**Ausgangstext:**
<<<<

Nimmt man die Herbstkirmes als Barometer, wird das der KI niemals gelingen. Da kann sie noch so schlau daherkommen. Gleich drei Kirmesgeschäfte gehen auf der Deutzer Werft auf Entenfang.

Experten erkennen sofort, worin sie sich unterscheiden. Im Preis. Für fünf Euro gibt’s je nach Enten-Anbieter acht, neun oder zehn Versuche. Aber Vorsicht. Der Preis allein ist nicht entscheidend. Die Fließgeschwindigkeit des Wassers kann beim Angeln von großer Bedeutung sein. Ein Hauptgewinn ist schnell vorbeigeschwommen.

Friederich Rüwe (34), Schausteller in der siebten Generation, weiß die Faszination zu erklären. "Ich bin ja noch relativ jung, habe das Geschäft vor 15 Jahren von meiner Familie übernommen und selbst schon drei Kinder", sagt er. "Ich reise viel durch den Kölner und Bonner Raum. Noch heute kommen junge Erwachsene zum Enten angeln und spielen ein paar Runden. Die kenne ich zum Teil schon, seit sie vier sind. Bei uns muss man noch Geschick beweisen. Bei uns geht alles noch sehr traditionell zu. Für mich ist es einfach nur schön, die nächste Generation aufwachsen zu sehen."

Kölner Schausteller kehren vermehrt zurück zur Deutzer Werft

Ente gut, alles gut? Ein Jahr nach dem Rummel, den der Betreiberwechsel durch ein von der Stadt durchgeführtes Losverfahren ausgelöst hat, scheinen sich etliche der Betriebe, die der unterlegenen Gemeinschaft Kölner Schausteller (GKS) angehören, mit der Situation arrangiert zu haben.

Danach sah es zunächst gar nicht aus. Im Gegenteil: Die GKS wollte noch im Frühjahr die Verteilerkästen für Strom nicht freigeben, scheiterte damit vor dem Kölner Landgericht. Der neue Kirmes-Boss Wilfried Hoffmann organisiert das Volksfest jetzt zum zweiten Mal. Und siehe da: Nach Angaben seines Pressesprechers Hugo Winkels werden von den 86 Geschäften der Herbstkirmes, die noch bis zum kommenden Sonntag dauert, 39 von Kölner Schaustellern betrieben. "Davon gehören 28 der GKS an. "Das ist ein großer Zuwachs im Vergleich zur Frühjahrskirmes. Sollten wir den Zuschlag für die Kirmes von der Stadt erneut bekommen, können sich auch gerne weitere bewerben."

Auch das Traditionsfahrgeschäft der Kirmes ist zurückgekehrt. Die Achterbahn Wilde Maus, die von weitem so aussieht, als schmiege sie sich an die Severinsbrücke. Das ist ihr Stammplatz. Seit vielen Jahren. "Das war schon eine tragische Situation im Frühjahr", sagt Winkels. Aufgrund der kurzfristigen Ausschreibung habe die Familie Barth sich entschieden, nach Augsburg zu gehen. "Wir haben den Austausch mit ihr geführt. Egal, wer die Kirmes in Zukunft betreibt. Die Familie erwartet von dem neuen Betreiber nur einen Anruf, und dann ist sie wieder da."

>>>>

**Auszüge aus Einträgen:**
<<<<

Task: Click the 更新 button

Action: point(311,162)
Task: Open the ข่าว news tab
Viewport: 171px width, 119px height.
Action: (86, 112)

>>>>
<<<<

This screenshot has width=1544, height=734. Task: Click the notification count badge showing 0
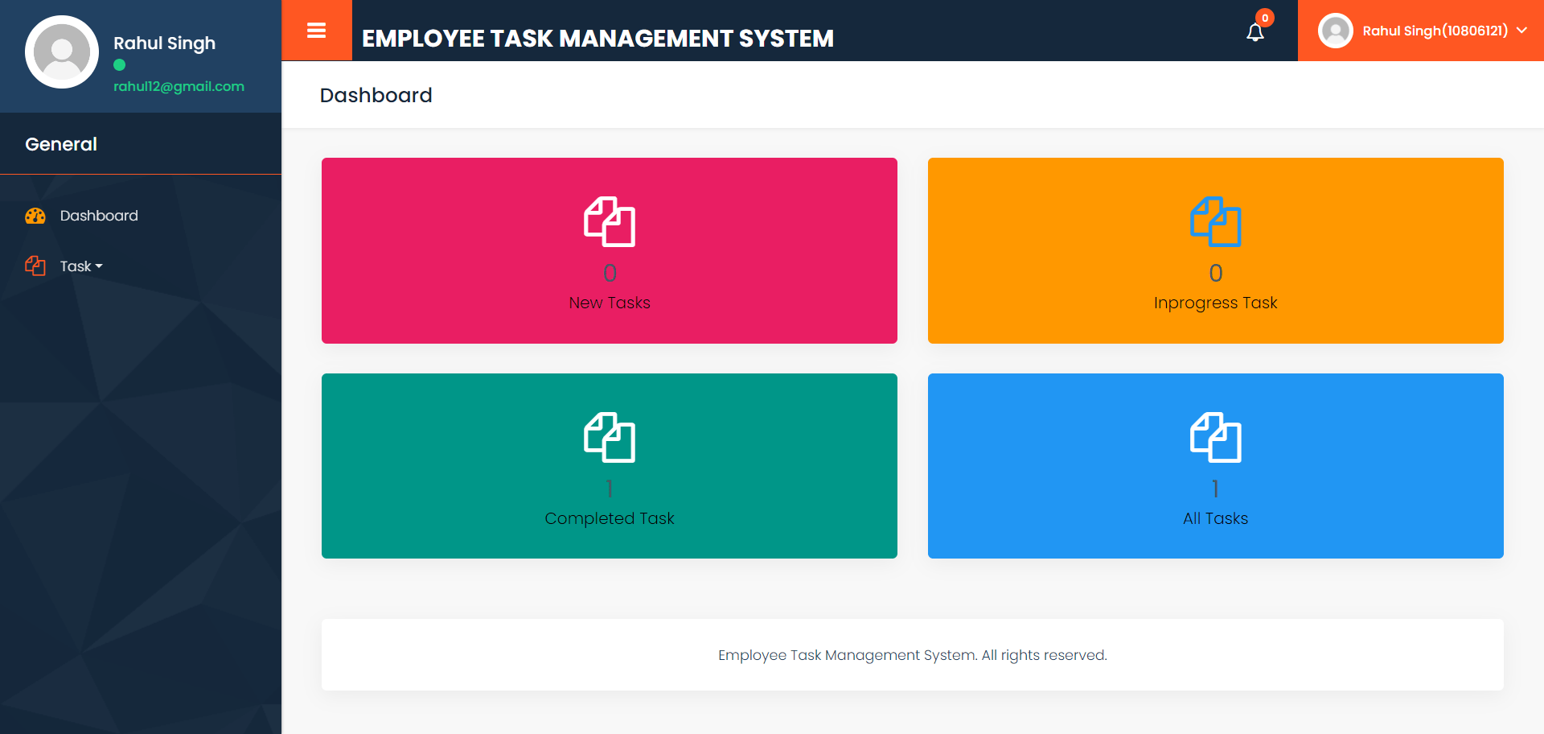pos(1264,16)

>>>>

**Deine Aufgabe:** Erkläre anhand des Ausgangstexts über die Herbstkirmes, warum sich die Familie Barth entschieden hatte, nach Augsburg zu gehen.

**Ausgabe:** Der Grund war laut Pressesprecher Hugo Winkels die kurzfristige Ausschreibung.